[Start of section]

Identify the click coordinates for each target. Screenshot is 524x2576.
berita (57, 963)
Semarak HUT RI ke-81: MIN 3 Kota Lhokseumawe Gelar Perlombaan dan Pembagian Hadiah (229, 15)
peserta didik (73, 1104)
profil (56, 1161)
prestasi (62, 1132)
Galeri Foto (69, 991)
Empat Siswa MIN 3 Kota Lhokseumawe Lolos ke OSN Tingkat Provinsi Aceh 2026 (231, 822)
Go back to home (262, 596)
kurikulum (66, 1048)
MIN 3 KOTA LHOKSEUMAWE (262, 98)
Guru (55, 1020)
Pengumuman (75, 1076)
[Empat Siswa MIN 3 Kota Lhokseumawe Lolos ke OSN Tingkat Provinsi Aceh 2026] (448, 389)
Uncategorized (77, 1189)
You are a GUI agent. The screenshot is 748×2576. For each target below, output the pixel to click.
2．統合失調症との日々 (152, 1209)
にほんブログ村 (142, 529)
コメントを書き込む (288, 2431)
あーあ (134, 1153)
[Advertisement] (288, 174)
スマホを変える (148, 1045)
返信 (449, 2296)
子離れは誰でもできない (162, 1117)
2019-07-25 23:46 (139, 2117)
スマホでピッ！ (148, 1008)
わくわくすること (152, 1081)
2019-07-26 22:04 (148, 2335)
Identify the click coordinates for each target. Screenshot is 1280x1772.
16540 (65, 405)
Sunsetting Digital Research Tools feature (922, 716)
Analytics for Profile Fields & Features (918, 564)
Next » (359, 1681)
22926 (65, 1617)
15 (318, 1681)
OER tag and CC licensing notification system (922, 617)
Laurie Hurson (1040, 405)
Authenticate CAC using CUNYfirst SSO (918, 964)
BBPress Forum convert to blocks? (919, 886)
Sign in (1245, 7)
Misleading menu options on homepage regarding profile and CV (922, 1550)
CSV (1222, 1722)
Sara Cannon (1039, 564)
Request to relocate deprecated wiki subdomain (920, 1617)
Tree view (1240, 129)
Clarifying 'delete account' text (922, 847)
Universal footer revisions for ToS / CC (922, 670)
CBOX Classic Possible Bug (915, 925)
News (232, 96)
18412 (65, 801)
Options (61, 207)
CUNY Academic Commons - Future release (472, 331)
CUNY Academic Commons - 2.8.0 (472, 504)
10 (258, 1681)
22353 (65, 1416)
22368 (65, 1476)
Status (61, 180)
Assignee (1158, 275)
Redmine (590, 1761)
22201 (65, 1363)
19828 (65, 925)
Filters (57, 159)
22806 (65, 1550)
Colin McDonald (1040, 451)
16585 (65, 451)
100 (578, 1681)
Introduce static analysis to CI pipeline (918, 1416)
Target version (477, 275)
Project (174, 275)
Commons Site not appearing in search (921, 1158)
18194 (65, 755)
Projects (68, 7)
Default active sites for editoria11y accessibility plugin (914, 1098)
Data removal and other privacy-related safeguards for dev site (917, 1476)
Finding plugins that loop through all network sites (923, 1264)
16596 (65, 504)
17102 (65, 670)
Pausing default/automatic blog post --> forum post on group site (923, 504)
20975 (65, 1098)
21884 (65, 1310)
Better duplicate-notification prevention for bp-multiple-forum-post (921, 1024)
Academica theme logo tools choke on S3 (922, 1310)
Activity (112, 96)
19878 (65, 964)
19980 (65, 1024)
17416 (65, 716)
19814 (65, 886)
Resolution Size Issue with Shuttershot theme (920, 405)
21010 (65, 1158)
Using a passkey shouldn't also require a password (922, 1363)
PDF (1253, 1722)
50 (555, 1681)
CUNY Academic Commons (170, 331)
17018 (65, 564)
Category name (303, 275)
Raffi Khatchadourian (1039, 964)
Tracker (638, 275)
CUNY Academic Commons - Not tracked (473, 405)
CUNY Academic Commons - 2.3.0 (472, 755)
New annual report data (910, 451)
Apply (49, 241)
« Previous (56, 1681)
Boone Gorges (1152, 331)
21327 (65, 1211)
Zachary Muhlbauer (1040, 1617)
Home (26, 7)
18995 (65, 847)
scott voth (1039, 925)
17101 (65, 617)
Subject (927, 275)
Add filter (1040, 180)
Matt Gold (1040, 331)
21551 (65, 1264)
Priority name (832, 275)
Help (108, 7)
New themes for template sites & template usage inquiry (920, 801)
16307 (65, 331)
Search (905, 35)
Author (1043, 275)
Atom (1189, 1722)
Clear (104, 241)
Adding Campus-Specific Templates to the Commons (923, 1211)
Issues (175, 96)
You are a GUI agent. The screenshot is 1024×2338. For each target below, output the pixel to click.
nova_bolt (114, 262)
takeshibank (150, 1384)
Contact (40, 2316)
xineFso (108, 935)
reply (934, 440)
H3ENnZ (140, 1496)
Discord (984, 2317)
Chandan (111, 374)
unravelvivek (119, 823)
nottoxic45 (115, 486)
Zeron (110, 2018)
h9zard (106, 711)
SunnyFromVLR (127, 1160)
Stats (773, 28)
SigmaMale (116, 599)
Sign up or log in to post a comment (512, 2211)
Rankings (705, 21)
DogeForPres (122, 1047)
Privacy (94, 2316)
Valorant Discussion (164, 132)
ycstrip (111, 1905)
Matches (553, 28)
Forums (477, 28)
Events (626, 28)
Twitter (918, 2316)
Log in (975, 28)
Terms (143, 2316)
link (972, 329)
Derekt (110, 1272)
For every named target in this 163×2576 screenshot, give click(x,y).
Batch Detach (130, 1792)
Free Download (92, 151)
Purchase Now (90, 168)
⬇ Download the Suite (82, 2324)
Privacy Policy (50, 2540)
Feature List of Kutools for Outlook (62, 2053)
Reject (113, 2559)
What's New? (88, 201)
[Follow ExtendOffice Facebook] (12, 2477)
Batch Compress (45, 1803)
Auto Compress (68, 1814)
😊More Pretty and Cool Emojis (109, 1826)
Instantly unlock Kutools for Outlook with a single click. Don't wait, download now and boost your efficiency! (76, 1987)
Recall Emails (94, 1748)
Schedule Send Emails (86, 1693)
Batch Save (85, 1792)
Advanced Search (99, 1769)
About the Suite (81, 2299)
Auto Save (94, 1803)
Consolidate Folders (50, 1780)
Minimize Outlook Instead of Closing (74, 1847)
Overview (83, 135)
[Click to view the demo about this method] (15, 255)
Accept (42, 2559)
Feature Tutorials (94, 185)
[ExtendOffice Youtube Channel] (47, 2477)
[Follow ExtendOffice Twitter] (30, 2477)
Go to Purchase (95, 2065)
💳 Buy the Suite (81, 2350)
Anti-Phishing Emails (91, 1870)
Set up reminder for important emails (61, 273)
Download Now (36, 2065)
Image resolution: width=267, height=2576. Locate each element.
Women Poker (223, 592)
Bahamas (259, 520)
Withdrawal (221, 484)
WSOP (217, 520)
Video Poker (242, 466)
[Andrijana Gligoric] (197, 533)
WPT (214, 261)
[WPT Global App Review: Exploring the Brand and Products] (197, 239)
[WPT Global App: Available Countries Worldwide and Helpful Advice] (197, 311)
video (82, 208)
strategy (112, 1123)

[End of section]

§ Your instructions
Down to the final line, the data above must be copied exactly.

§ Output for this task
Identify the click coordinates for each target. Screenshot is 524x2576.
berita (57, 963)
Semarak HUT RI ke-81: MIN 3 Kota Lhokseumawe Gelar Perlombaan dan Pembagian Hadiah (229, 15)
peserta didik (73, 1104)
profil (56, 1161)
prestasi (62, 1132)
Galeri Foto (69, 991)
Empat Siswa MIN 3 Kota Lhokseumawe Lolos ke OSN Tingkat Provinsi Aceh 2026 (231, 822)
Go back to home (262, 596)
kurikulum (66, 1048)
MIN 3 KOTA LHOKSEUMAWE (262, 98)
Guru (55, 1020)
Pengumuman (75, 1076)
[Empat Siswa MIN 3 Kota Lhokseumawe Lolos ke OSN Tingkat Provinsi Aceh 2026] (448, 389)
Uncategorized (77, 1189)
You are a GUI agent. The screenshot is 748×2576. For each target below, output the pixel to click.
2．統合失調症との日々 (152, 1209)
にほんブログ村 (142, 529)
コメントを書き込む (288, 2431)
あーあ (134, 1153)
[Advertisement] (288, 174)
スマホを変える (148, 1045)
返信 (449, 2296)
子離れは誰でもできない (162, 1117)
2019-07-25 23:46 (139, 2117)
スマホでピッ！ (148, 1008)
わくわくすること (152, 1081)
2019-07-26 22:04 (148, 2335)
Identify the click coordinates for each target. Screenshot is 1280x1772.
16540 (65, 405)
Sunsetting Digital Research Tools feature (922, 716)
Analytics for Profile Fields & Features (918, 564)
Next » (359, 1681)
22926 (65, 1617)
15 (318, 1681)
OER tag and CC licensing notification system (922, 617)
Laurie Hurson (1040, 405)
Authenticate CAC using CUNYfirst SSO (918, 964)
BBPress Forum convert to blocks? (919, 886)
Sign in (1245, 7)
Misleading menu options on homepage regarding profile and CV (922, 1550)
CSV (1222, 1722)
Sara Cannon (1039, 564)
Request to relocate deprecated wiki subdomain (920, 1617)
Tree view (1240, 129)
Clarifying 'delete account' text (922, 847)
Universal footer revisions for ToS / CC (922, 670)
CBOX Classic Possible Bug (915, 925)
News (232, 96)
18412 (65, 801)
Options (61, 207)
CUNY Academic Commons - Future release (472, 331)
CUNY Academic Commons - 2.8.0 (472, 504)
10 (258, 1681)
22353 (65, 1416)
22368 (65, 1476)
Status (61, 180)
Assignee (1158, 275)
Redmine (590, 1761)
22201 (65, 1363)
19828 (65, 925)
Filters (57, 159)
22806 (65, 1550)
Colin McDonald (1040, 451)
16585 (65, 451)
100 (578, 1681)
Introduce static analysis to CI pipeline (918, 1416)
Target version (477, 275)
Project (174, 275)
Commons Site not appearing in search (921, 1158)
18194 (65, 755)
Projects (68, 7)
Default active sites for editoria11y accessibility plugin (914, 1098)
Data removal and other privacy-related safeguards for dev site (917, 1476)
Finding plugins that loop through all network sites (923, 1264)
16596 (65, 504)
17102 (65, 670)
Pausing default/automatic blog post --> forum post on group site (923, 504)
20975 (65, 1098)
21884 (65, 1310)
Better duplicate-notification prevention for bp-multiple-forum-post (921, 1024)
Academica theme logo tools choke on S3 (922, 1310)
Activity (112, 96)
19878 (65, 964)
19980 (65, 1024)
17416 (65, 716)
19814 (65, 886)
Resolution Size Issue with Shuttershot theme (920, 405)
21010 (65, 1158)
Using a passkey shouldn't also require a password (922, 1363)
PDF (1253, 1722)
50 (555, 1681)
CUNY Academic Commons (170, 331)
17018 (65, 564)
Category name (303, 275)
Raffi Khatchadourian (1039, 964)
Tracker (638, 275)
CUNY Academic Commons - Not tracked (473, 405)
CUNY Academic Commons - 2.3.0 (472, 755)
New annual report data (910, 451)
Apply (49, 241)
« Previous (56, 1681)
Boone Gorges (1152, 331)
21327 (65, 1211)
Zachary Muhlbauer (1040, 1617)
Home (26, 7)
18995 (65, 847)
scott voth (1039, 925)
17101 (65, 617)
Subject (927, 275)
Add filter (1040, 180)
Matt Gold (1040, 331)
21551 (65, 1264)
Priority name (832, 275)
Help (108, 7)
New themes for template sites & template usage inquiry (920, 801)
16307 (65, 331)
Search (905, 35)
Author (1043, 275)
Atom (1189, 1722)
Clear (104, 241)
Adding Campus-Specific Templates to the Commons (923, 1211)
Issues (175, 96)
You are a GUI agent. The screenshot is 1024×2338. For each target below, output the pixel to click.
nova_bolt (114, 262)
takeshibank (150, 1384)
Contact (40, 2316)
xineFso (108, 935)
reply (934, 440)
H3ENnZ (140, 1496)
Discord (984, 2317)
Chandan (111, 374)
unravelvivek (119, 823)
nottoxic45 (115, 486)
Zeron (110, 2018)
h9zard (106, 711)
SunnyFromVLR (127, 1160)
Stats (773, 28)
SigmaMale (116, 599)
Sign up or log in to post a comment (512, 2211)
Rankings (705, 21)
DogeForPres (122, 1047)
Privacy (94, 2316)
Valorant Discussion (164, 132)
ycstrip (111, 1905)
Matches (553, 28)
Forums (477, 28)
Events (626, 28)
Twitter (918, 2316)
Log in (975, 28)
Terms (143, 2316)
link (972, 329)
Derekt (110, 1272)
For every named target in this 163×2576 screenshot, give click(x,y).
Batch Detach (130, 1792)
Free Download (92, 151)
Purchase Now (90, 168)
⬇ Download the Suite (82, 2324)
Privacy Policy (50, 2540)
Feature List of Kutools for Outlook (62, 2053)
Reject (113, 2559)
What's New? (88, 201)
[Follow ExtendOffice Facebook] (12, 2477)
Batch Compress (45, 1803)
Auto Compress (68, 1814)
😊More Pretty and Cool Emojis (109, 1826)
Instantly unlock Kutools for Outlook with a single click. Don't wait, download now and boost your efficiency! (76, 1987)
Recall Emails (94, 1748)
Schedule Send Emails (86, 1693)
Batch Save (85, 1792)
Advanced Search (99, 1769)
About the Suite (81, 2299)
Auto Save (94, 1803)
Consolidate Folders (50, 1780)
Minimize Outlook Instead of Closing (74, 1847)
Overview (83, 135)
[Click to view the demo about this method] (15, 255)
Accept (42, 2559)
Feature Tutorials (94, 185)
[ExtendOffice Youtube Channel] (47, 2477)
[Follow ExtendOffice Twitter] (30, 2477)
Go to Purchase (95, 2065)
💳 Buy the Suite (81, 2350)
Anti-Phishing Emails (91, 1870)
Set up reminder for important emails (61, 273)
Download Now (36, 2065)
Image resolution: width=267, height=2576. Locate each element.
Women Poker (223, 592)
Bahamas (259, 520)
Withdrawal (221, 484)
WSOP (217, 520)
Video Poker (242, 466)
[Andrijana Gligoric] (197, 533)
WPT (214, 261)
[WPT Global App Review: Exploring the Brand and Products] (197, 239)
[WPT Global App: Available Countries Worldwide and Helpful Advice] (197, 311)
video (82, 208)
strategy (112, 1123)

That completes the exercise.